- Born: 3 March 1930 Union City, New Jersey
- Died: 18 December 2013. San Francisco
- Education: Harvard University
- Occupation: Researcher
- Scientific career
- Fields: Electrical Engineering
- Workplaces: Bell Labs

= Ivan Paul Kaminow =

American researcher (1930-2013)

Ivan Paul Kaminow (3 March 1930 - 18 December 2013) was an American electrical engineer and scientific researcher.

== Early life and education ==

He was born on 3 March 1930 in Union City, New Jersey. Raised in Passaic, New Jersey, he graduated in 1948 from Passaic High School.

He completed his bachelor's degree from Union College and earned his MS in electrical engineering, from University of California, Los Angeles in 1954. He completed his PhD at Harvard University, where his thesis was on ferromagnetic resonance at microwave frequencies and high pressures was supervised by C. Lester Hogan and later R. Victor Jones.

== Career ==
He retired from Bell Labs in 1996 after a 42-year long career lasting from 1954 to 1996, mostly in lightwave research.

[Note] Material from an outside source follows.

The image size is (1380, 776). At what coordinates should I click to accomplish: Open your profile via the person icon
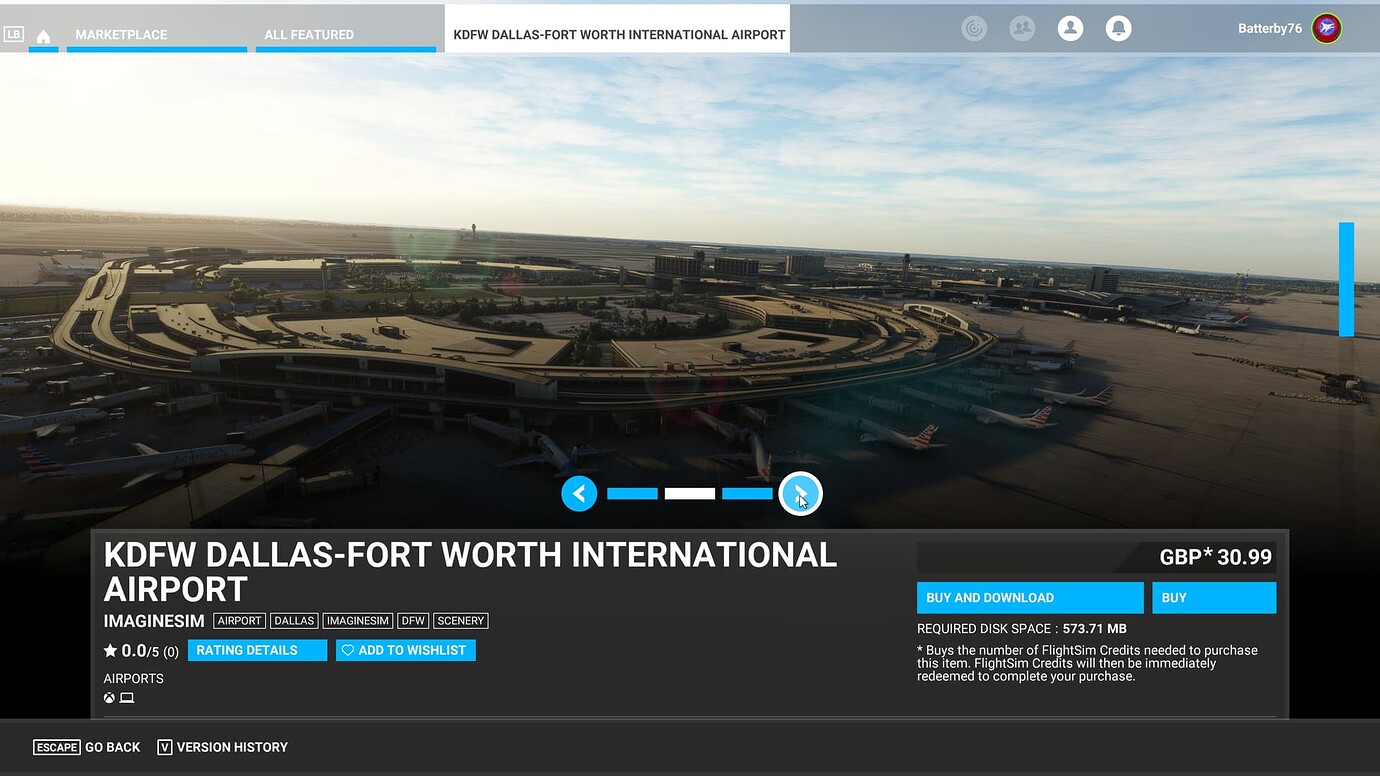click(1070, 28)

At Bell Labs, he did seminal research on electrooptic modulators and materials, Raman scattering in ferroelectrics, integrated optics (including titanium-diffused lithium niobate modulators) and semiconductor lasers.

== Death ==
He died in San Francisco on 18 December 2013.

== Awards and honors ==
He received many awards for his contributions to photonics, including:

- 1995 Charles Hard Townes Award
- 2010 Photonics Award
- 2011 Frederic Ives Medal from the Optical Society (OSA)
- 2013 Edison Medal from the IEEE
- 1997 John Tyndall Award from IEEE/OSA.